Improv
Vasily Kandinsky: Improvisation No. 30 (Cannons) (1913)
" … as if his audience was supposed to care."
It might be essential to remember that our incumbent is an actor. Actors train in and practice the art of deception. They pretend. They might become most skilled at pretending to be themselves, an identity that typically gets garbled in such practice. The others they become skilled at pretending to be are unavoidably incomplete, for nobody, however experienced, has ever managed to thoroughly portray somebody else. There are too many edges to consciously cover. To compensate, skilled actors amplify a few of the more prominent traits of the ones they portray, thereby accentuating some of their more recognizable aspects. They become identifiable by overplaying some characteristics. Voice impersonators tend to employ a few key phrases associated with the character they play. This produces a reinforcing association, whether or not their voice very accurately mimics their target's. John Wayne was apparently the only actor whose character employed the term "Pilgrim" in their dialogue.

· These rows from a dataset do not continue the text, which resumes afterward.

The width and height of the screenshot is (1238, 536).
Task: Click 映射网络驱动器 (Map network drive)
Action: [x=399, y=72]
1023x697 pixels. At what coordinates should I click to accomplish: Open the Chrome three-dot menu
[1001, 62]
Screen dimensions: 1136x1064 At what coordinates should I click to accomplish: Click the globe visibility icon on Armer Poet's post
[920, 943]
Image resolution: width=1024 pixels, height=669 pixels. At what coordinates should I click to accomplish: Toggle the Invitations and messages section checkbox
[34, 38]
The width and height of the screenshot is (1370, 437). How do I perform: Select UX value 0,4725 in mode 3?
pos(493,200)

Actors train in their trade by engaging in Improv. They improvise a character, employing all the standard techniques. They attempt to immerse themselves in projecting the persona. This includes physical and mental gyrations, which might project a more accurate sense of their character's presence. This deliberate distancing from themselves can prove disorienting. The stories of successful actors who manage to lose themselves in their craft seem as common as actors themselves. It might be the exception when one maintains congruence through repeated attempts to present oneself as somebody else. I learned a little about this when I was a singer/songwriter in my first career. There was a stage version of me, which I dared not try to live at home. At home, I had to be somebody else, for there, I was more a writer than a performer. The two personas were ultimately irreconcilable. I suppose my actual profession then was schizophrenic.

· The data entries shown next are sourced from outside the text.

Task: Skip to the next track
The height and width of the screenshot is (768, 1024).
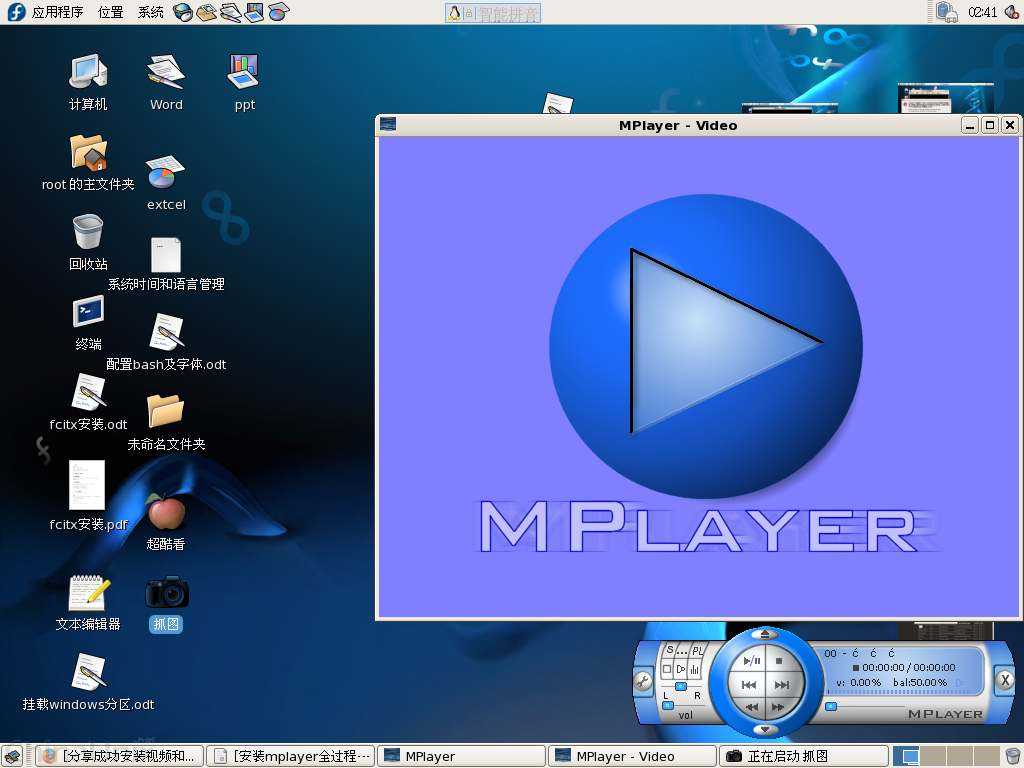Action: 783,684
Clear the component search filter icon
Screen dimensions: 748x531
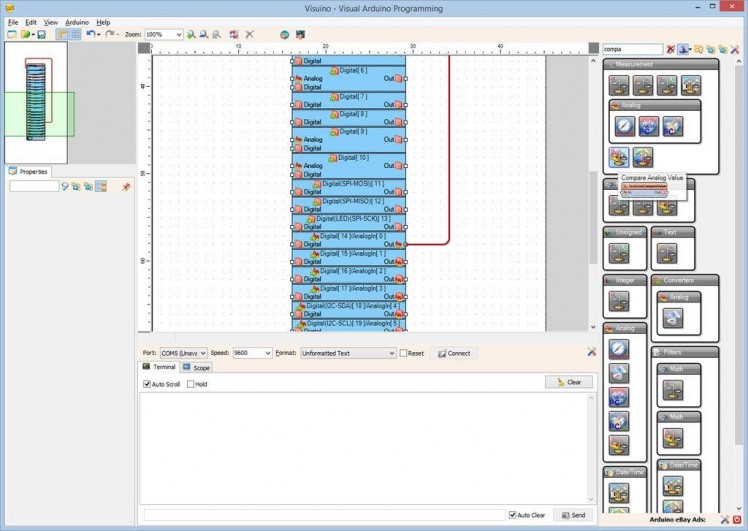tap(671, 49)
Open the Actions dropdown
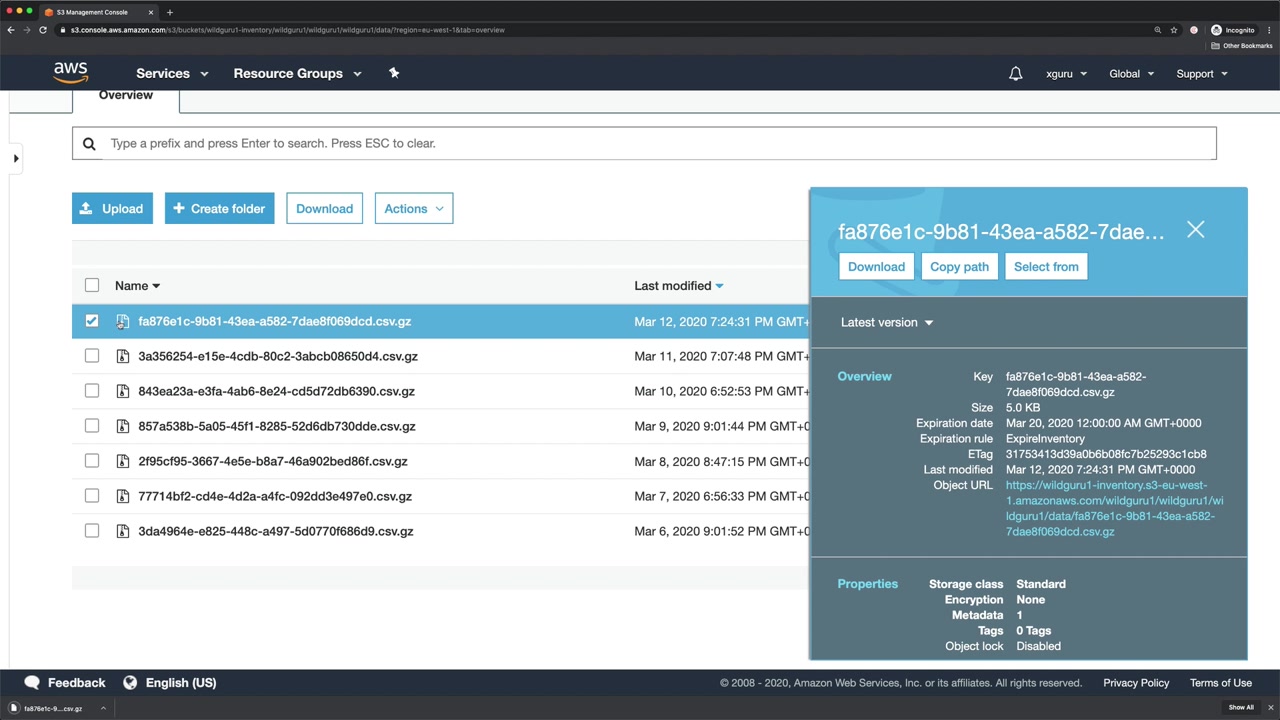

Our incumbent exhibits all of the usual qualities of anybody who employs Improv in their work. He doesn't seem to study the script as much as he pretends to be the character he imagines his office requires. After so much experience, I thought he would have mastered his performances. However, he still often comes across as a rank amateur, where only he and perhaps a few of his more loyal followers ever believe his characterizations. Most of the rest of us find his continuing inauthenticity alarming. We can see him coming from miles away. He obviously never trained in more than so-called reality TV performance. He commands no dramatic thrust. He seems confused. He reuses the same terms to describe whatever he's so obviously lying about. He would be especially easy for any actual actor to portray because he employs so few cues to project himself. He stands as almost a cardboard cut-out of himself, or somebody else. We have little idea who we're seeing before us, so we know for certain it's him standing there.
Repetition eventually resolves the incongruities. Inauthentic characterization can subsequently become the most accurate representation. Then, one becomes a parody of oneself or what one attempts to project. The truly inept continually demonstrate ineptness. They virtually never break character. Their audience can see what they strive to project while also observing what they never fail to ineptly embody. This dichotomy eventually no longer seems contradictory. It defines normalcy for him, he who always seems so unaware of his own presence. I suspect that we've never once seen what he intends to hide. It might be that he's even successfully hidden himself from himself. If the most successful actors become seamlessly schizophrenic, the less successful ones show up with seams prominently displayed. This guy was never capable of simply being himself. He was always actively pretending to be somebody else. We elected an impostor whose full-time job was to prevent himself from acknowledging who he was in there, as if his audience was supposed to care. We’re living with the consequences of his inept self-discoveries.